The kitchen air is alive with flour, fragrant with butter and chocolate. Carol and I are chopping hazelnuts and pressing out cookies while our three kids, all toddlers, hinder and help. We’re making Spritzgebachnis, one of my grandmother’s German family recipes, and Danish butter cookies, her specialty. My daughter Brook is only four, and I have no idea that two decades later, she and I will still be in the kitchen on chilly December afternoons making Christmas cookies together.
And right there you have it: the secret of the best traditions. They don’t start out earmarked as such, repeated annually because you’re supposed to. No, the beloved ones establish their own momentum, recur and evolve based on the power of the experience itself. In our case, the driving force was Brook, who began begging to make cookies on Thanksgiving day, and pored over cookbooks to add new recipes, expanding our repertoire to a dozen last year. In the early days, her small, clumsy hands made shaping delicate crescents so frustrating, we’d both end up in tears. I’d vow “never again,” but as soon as the first serious frost decorated our lawn with a spun-sugar glaze, Brook would start talking about the cookies. “We’ve got to make them,” she’d say. “It’s a tradition!” And so we did.

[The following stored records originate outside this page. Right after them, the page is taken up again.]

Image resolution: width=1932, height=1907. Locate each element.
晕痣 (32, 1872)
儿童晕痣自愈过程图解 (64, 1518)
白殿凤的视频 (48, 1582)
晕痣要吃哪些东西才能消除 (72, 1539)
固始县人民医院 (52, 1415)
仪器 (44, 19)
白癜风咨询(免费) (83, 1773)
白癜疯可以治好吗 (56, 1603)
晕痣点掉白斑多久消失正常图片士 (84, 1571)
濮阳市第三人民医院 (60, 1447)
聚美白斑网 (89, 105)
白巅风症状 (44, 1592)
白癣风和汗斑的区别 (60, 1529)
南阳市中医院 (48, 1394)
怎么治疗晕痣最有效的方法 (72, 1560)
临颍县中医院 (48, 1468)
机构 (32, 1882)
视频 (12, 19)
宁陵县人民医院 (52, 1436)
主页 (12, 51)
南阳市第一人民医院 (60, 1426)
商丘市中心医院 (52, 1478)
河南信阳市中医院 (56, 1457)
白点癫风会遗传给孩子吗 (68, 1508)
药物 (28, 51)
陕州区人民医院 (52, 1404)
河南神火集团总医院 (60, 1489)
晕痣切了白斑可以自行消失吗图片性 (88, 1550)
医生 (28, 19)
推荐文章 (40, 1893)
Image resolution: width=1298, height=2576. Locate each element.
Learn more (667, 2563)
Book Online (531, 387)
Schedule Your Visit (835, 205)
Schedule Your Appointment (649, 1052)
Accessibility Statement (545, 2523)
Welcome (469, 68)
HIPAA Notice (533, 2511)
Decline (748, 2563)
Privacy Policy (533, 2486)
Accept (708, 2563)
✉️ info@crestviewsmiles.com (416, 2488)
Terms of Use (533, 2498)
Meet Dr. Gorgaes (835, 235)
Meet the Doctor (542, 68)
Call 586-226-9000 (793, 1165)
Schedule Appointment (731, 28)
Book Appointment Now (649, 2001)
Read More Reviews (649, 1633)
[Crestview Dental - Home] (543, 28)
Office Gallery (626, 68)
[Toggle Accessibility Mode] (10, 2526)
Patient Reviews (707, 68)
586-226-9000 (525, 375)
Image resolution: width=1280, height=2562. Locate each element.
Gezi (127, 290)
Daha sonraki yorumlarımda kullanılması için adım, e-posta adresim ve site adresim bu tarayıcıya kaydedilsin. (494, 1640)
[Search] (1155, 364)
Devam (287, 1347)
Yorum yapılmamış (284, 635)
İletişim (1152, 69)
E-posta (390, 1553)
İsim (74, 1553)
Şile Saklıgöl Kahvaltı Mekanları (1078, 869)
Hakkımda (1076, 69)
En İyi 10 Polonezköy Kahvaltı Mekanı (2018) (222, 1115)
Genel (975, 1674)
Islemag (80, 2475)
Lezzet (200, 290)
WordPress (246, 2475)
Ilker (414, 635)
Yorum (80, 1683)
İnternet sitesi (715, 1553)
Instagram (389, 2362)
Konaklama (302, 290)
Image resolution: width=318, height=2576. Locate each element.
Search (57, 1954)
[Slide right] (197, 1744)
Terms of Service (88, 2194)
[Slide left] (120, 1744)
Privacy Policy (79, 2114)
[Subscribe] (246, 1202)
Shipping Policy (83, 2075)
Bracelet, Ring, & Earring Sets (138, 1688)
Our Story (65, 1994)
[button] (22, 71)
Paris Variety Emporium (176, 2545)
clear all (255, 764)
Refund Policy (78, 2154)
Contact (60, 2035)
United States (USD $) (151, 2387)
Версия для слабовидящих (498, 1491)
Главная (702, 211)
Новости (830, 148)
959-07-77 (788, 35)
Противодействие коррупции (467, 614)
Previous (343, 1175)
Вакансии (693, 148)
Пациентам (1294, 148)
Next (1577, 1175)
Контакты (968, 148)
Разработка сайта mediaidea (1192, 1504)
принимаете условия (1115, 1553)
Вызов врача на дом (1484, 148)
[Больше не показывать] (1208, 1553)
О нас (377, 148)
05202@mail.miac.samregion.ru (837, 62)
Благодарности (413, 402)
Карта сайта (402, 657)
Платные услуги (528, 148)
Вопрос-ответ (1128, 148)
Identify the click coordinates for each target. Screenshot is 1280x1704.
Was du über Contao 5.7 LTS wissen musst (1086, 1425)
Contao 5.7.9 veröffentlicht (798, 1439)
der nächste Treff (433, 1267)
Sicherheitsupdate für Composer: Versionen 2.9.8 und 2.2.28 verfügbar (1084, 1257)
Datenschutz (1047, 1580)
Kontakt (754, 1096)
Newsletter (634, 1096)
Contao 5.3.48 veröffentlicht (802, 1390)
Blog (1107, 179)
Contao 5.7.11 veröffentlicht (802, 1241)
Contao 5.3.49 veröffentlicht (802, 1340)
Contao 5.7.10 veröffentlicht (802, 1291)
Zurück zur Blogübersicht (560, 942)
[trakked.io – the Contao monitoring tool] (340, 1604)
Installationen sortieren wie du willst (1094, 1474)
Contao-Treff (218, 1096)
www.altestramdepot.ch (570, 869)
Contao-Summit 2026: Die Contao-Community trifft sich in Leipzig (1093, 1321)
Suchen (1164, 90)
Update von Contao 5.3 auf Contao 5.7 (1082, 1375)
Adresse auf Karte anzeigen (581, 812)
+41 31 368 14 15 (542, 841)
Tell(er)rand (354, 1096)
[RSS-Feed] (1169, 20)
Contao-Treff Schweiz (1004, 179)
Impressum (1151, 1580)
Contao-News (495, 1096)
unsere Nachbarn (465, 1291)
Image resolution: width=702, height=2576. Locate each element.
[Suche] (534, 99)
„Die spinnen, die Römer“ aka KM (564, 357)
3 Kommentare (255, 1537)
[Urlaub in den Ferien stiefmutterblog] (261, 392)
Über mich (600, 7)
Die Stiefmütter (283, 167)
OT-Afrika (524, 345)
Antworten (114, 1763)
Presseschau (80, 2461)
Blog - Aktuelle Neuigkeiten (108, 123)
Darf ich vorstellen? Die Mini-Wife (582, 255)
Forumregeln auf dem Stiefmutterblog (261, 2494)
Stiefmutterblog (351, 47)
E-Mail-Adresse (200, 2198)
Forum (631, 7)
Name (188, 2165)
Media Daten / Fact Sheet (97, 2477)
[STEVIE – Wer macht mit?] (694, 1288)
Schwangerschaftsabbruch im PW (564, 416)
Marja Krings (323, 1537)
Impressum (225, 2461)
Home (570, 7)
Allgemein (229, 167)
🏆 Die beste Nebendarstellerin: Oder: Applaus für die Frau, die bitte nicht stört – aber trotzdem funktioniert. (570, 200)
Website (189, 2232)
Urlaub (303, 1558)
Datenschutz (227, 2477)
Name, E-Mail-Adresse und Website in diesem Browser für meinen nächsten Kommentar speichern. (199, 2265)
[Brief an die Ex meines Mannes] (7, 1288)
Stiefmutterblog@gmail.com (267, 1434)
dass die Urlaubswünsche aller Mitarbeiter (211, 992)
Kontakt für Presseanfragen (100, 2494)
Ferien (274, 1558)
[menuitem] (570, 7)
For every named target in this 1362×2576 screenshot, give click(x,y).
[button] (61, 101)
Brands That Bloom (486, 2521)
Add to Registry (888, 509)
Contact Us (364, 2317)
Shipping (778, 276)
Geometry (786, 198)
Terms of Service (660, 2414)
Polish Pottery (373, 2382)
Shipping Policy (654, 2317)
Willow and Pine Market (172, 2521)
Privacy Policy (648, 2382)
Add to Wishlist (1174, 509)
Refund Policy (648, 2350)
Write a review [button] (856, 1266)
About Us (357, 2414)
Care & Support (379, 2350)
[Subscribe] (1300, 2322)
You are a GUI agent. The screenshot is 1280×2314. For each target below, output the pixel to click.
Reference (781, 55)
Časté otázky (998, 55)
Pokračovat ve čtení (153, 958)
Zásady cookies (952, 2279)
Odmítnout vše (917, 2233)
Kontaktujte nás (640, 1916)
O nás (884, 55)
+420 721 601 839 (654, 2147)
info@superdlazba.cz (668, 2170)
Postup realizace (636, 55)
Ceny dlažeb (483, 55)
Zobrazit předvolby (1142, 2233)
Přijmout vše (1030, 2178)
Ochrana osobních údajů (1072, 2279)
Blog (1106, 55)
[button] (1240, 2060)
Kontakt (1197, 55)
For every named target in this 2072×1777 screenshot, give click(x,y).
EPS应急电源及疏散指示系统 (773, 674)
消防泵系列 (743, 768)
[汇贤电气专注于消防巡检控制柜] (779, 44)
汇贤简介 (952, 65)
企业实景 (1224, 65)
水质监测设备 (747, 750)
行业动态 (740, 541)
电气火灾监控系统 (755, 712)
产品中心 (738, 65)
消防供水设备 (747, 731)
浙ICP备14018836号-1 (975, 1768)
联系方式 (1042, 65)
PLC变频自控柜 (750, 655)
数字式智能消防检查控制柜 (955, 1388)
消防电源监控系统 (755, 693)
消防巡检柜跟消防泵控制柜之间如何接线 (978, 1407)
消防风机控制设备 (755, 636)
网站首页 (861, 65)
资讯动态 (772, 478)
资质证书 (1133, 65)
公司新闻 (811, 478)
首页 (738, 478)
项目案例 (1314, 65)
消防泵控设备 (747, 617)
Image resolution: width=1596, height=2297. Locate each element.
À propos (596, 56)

When she went away to college, I figured the cookies would become a casualty of her growing up. Maybe I’d just whip up a recipe or two by myself. But despite parties and papers and exams, she always made it home for one cookie-crazed weekend in early December. Those long cinnamon-scented afternoons were a cherished window into her new independent life; I’d hear about crushes and spats, the classes she was taking, the sports she played. These days, she’s got a job and an apartment in a big city 50 miles from our home, and I know I can count on an e-mail around Thanksgiving organizing a weekend we’ll both be free. And on some future December day, just maybe, there will be a new set of small, clumsy hands, and Brook will understand how important this tradition she invented is to me.